Frequently asked questions
Does upgrading LiteLLM to 1.83.7 fully resolve CVE-2026-42208?
Upgrading to LiteLLM Proxy 1.83.7-stable closes the injection by replacing string concatenation with parameterized queries in the key verification path. That stops the bug, but it does not undo exposure that already happened. Any deployment that ran an affected build (1.81.16 through 1.83.6) while reachable should be treated as a potential credential read. Rotate every upstream model-provider key stored in the proxy, rotate the proxy's own virtual keys, and review database access logs for unexpected SELECT activity against litellm_credentials and litellm_config before assuming the incident is closed.
Why was an unauthenticated attacker able to reach a query behind the API key check?
The flaw lived inside the key verification path itself. When the proxy validated a caller-supplied key from the Authorization: Bearer header, it concatenated that value directly into the SQL text instead of binding it as a parameter. A crafted header sent to any LLM route, such as POST /chat/completions, reached the query through the proxy's error-handling path before authentication completed. So the attacker did not need a valid key; the act of presenting a malicious key was the injection vector.
What data could an attacker read through this vulnerability?
Because the injection runs arbitrary SELECT statements against the PostgreSQL backend, an attacker could target the tables that hold the proxy's secrets. The litellm_credentials.credential_values column stores upstream model-provider keys, and litellm_config holds runtime configuration. Since LiteLLM sits in front of an organization's entire model fleet, a single successful read can hand over the keys for every connected provider at once. That turns one proxy compromise into fleet-wide credential loss, including keys that may grant billing and data access far beyond the proxy host.

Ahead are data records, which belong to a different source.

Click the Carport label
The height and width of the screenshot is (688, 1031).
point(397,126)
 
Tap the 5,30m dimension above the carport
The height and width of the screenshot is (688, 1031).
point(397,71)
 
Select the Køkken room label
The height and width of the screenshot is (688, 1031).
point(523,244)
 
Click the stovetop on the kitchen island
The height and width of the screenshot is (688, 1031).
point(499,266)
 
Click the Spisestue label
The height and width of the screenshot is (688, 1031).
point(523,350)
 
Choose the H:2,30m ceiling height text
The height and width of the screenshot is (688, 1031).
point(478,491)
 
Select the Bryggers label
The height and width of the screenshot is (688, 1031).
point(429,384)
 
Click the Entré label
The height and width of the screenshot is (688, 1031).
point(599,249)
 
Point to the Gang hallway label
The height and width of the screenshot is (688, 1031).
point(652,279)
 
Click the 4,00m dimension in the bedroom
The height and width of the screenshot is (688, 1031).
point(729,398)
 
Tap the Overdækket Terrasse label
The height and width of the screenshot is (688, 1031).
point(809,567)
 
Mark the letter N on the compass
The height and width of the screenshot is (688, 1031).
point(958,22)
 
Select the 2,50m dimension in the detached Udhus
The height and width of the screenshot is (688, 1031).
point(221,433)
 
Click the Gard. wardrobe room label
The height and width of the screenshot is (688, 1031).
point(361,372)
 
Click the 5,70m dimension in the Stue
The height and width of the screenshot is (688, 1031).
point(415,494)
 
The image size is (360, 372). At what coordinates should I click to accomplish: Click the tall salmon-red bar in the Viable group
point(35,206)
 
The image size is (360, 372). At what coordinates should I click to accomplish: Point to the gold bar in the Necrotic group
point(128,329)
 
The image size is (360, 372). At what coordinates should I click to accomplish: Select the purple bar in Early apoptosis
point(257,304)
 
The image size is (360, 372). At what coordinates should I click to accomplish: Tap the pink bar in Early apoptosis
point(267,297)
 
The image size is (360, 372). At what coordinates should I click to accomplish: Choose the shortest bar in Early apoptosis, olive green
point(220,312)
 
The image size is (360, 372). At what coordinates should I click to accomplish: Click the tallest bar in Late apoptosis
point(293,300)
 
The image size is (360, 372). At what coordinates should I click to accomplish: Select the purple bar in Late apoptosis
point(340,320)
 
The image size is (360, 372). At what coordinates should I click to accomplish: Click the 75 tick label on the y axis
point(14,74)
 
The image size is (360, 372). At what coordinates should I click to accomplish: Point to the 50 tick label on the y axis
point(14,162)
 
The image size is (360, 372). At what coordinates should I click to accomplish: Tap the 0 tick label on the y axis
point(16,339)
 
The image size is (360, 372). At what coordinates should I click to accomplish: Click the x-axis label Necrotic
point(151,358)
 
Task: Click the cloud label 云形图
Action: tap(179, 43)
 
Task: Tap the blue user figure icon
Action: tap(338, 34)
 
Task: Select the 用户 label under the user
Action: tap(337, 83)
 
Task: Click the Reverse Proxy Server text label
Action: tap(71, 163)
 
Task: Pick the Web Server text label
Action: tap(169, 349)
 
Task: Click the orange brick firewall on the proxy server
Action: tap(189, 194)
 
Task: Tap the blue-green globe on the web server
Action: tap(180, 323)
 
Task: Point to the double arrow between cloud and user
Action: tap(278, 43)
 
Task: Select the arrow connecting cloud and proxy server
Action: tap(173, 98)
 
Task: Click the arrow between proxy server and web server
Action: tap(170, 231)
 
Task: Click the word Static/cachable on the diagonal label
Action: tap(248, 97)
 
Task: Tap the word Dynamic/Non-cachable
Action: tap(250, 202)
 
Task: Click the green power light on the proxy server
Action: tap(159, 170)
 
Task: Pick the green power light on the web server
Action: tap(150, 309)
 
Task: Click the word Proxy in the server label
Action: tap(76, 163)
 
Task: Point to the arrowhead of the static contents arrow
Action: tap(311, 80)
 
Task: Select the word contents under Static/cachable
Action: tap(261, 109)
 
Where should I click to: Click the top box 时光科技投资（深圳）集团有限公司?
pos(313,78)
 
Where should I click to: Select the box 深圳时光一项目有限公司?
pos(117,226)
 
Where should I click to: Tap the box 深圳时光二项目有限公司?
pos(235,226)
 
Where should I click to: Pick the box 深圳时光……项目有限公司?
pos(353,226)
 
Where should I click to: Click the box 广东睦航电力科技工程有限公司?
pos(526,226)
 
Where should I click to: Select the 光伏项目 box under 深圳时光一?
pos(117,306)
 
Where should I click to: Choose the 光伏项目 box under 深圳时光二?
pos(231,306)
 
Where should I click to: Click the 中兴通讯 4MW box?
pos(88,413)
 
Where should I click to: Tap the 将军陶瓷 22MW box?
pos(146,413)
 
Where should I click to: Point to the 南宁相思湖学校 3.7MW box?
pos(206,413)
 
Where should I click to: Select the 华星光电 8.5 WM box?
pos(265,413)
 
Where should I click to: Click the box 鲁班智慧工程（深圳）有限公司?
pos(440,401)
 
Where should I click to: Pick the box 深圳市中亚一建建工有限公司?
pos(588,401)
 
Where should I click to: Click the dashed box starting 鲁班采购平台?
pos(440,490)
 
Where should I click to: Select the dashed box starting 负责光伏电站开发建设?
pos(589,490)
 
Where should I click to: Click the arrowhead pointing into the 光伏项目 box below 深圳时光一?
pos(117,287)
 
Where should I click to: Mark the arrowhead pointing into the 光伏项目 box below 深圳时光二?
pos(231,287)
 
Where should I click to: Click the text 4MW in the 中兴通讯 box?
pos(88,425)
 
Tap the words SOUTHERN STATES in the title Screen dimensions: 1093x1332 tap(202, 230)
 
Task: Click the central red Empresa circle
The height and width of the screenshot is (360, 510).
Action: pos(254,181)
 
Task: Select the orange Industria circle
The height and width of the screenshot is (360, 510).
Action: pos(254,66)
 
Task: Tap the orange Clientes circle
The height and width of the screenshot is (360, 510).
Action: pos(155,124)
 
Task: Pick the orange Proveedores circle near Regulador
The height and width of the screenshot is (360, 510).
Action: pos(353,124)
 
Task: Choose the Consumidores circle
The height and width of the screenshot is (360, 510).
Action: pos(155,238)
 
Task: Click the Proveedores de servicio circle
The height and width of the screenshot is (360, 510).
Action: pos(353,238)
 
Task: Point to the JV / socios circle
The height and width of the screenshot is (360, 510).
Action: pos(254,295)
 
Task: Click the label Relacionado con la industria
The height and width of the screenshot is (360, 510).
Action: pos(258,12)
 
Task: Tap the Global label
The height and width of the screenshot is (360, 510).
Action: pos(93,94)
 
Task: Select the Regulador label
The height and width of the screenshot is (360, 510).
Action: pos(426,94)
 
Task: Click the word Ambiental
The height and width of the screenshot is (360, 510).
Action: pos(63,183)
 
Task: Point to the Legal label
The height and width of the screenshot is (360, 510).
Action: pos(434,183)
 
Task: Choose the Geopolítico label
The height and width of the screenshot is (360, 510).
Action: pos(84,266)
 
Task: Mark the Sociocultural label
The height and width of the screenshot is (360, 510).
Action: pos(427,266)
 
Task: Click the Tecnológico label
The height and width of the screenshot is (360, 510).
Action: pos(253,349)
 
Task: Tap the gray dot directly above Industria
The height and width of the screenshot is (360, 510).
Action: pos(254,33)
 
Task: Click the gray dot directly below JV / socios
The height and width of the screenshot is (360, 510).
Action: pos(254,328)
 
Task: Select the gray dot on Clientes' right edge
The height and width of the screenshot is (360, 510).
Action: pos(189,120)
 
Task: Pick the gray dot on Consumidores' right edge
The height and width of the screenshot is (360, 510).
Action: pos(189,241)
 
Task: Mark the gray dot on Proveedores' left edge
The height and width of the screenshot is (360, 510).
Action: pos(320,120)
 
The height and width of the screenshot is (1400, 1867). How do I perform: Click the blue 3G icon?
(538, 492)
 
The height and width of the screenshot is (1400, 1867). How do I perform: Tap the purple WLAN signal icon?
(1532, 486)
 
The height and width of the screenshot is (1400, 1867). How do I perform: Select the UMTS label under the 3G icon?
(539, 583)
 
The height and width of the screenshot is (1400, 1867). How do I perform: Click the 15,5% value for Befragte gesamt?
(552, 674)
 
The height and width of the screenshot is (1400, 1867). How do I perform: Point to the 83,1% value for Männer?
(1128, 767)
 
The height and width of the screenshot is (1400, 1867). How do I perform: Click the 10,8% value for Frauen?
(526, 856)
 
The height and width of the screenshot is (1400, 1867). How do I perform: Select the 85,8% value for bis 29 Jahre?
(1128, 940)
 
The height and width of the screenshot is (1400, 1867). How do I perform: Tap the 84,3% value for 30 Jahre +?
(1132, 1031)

How does Anomity reduce exposure when a gateway like LiteLLM is compromised?
Anomity treats the LLM gateway as an AI artifact on the endpoint, so it inventories the LiteLLM process, its version, and the local agents and CLIs that route through it. On agents that expose a hook, such as Claude Code PreToolUse, Anomity returns allow, deny, or log on each tool call before it runs, so you can block calls that route to a known-vulnerable proxy version. Every decision lands in a queryable 90-day audit trail, giving responders the timeline they need to scope a credential-theft event.